Whenever a line below holds the word "input", count it once; report the total and nothing else.

• • • •

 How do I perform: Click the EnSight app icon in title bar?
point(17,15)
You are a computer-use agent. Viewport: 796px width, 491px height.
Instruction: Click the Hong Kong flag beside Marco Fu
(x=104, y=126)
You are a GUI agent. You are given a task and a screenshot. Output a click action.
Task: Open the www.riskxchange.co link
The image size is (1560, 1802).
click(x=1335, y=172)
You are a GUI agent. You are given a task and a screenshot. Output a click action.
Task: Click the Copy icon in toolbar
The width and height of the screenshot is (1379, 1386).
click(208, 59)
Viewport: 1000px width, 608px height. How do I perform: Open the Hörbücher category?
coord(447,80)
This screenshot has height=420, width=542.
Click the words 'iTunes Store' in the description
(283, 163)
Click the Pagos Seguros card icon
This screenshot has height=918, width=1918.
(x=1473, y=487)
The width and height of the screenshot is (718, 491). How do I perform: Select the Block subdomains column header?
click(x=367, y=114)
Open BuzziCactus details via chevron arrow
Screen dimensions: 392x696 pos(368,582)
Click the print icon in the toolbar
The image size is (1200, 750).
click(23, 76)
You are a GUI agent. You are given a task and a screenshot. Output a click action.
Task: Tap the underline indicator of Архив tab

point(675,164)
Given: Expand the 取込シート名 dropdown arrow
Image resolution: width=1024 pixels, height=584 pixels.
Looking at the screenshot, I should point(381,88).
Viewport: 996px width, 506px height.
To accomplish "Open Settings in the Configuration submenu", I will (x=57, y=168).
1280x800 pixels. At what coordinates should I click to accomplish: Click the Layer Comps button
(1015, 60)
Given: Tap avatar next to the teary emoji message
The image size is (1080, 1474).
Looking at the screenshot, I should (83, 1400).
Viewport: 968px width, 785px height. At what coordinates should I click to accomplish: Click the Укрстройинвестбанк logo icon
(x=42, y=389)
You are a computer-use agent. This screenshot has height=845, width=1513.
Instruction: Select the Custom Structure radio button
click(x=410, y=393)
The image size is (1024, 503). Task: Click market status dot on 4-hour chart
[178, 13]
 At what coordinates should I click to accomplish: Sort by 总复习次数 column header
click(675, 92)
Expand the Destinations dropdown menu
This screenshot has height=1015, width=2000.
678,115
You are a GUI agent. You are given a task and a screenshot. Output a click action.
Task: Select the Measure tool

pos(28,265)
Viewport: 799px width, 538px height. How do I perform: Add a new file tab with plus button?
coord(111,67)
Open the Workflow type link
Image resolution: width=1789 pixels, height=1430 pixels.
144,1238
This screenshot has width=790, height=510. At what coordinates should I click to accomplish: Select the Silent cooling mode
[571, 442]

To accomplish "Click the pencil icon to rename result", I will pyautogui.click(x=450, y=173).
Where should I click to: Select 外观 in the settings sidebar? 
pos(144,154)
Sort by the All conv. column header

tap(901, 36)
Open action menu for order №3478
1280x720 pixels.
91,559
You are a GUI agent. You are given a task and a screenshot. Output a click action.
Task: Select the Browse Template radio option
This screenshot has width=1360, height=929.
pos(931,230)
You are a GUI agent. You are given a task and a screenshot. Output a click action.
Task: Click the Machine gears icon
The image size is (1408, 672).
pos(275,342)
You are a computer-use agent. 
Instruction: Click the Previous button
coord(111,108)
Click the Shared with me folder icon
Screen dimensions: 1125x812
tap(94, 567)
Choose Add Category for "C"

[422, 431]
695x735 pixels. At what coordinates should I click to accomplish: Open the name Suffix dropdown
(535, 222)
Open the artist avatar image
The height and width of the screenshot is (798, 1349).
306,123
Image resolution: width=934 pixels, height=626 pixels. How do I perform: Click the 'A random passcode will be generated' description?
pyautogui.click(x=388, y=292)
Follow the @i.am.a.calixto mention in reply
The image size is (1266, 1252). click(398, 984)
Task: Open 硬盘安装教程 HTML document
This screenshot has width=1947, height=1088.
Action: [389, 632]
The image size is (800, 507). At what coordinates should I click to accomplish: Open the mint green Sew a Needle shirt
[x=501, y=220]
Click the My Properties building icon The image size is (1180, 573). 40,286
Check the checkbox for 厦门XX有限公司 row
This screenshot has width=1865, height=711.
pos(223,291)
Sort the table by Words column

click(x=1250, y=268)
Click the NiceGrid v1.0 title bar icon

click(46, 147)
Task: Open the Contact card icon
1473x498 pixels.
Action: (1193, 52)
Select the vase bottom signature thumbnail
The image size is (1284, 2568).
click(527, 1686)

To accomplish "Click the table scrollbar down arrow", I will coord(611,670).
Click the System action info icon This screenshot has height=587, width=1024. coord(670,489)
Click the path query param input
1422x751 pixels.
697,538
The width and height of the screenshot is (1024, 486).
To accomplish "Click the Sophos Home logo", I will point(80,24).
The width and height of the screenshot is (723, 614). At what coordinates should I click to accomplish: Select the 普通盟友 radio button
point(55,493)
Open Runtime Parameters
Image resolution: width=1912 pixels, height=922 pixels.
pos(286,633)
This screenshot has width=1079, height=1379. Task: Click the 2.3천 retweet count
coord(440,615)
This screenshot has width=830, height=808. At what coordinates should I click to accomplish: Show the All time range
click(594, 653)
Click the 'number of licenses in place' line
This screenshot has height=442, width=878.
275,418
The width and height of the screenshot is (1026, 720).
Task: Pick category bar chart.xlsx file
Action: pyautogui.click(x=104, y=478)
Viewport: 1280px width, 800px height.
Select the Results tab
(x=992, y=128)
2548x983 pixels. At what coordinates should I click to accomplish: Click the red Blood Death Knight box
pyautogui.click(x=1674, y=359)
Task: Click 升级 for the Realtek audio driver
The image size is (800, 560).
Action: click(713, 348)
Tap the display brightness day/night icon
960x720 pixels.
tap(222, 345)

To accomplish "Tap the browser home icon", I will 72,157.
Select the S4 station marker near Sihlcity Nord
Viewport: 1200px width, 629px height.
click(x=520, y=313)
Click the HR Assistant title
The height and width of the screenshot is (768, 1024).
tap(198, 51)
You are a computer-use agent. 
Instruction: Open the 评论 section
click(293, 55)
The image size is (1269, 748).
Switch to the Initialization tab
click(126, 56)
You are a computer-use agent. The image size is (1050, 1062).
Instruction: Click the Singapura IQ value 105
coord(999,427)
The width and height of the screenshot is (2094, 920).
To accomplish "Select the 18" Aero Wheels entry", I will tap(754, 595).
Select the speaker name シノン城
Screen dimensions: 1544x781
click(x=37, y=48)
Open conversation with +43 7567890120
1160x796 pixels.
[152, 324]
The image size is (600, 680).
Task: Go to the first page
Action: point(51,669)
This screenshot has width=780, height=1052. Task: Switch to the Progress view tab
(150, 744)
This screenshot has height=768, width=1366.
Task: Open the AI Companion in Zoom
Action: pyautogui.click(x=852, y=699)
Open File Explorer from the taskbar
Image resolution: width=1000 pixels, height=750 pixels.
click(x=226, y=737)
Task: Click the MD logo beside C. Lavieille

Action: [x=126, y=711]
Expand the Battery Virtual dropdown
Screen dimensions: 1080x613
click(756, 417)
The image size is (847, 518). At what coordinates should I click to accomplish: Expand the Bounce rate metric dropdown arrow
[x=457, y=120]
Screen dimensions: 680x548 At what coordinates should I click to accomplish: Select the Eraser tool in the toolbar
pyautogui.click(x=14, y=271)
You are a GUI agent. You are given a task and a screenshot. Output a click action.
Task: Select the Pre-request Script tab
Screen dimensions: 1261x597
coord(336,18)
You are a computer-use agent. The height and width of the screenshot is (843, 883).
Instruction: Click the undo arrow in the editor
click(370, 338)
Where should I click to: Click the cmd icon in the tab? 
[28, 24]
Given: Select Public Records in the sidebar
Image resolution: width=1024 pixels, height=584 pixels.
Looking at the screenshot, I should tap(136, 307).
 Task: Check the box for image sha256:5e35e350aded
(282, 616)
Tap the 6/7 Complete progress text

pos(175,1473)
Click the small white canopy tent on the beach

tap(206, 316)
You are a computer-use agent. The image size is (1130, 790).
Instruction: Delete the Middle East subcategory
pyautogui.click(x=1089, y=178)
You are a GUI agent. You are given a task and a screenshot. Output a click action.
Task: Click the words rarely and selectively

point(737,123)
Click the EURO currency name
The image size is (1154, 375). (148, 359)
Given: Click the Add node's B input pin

• • • •

Answer to the exercise = 2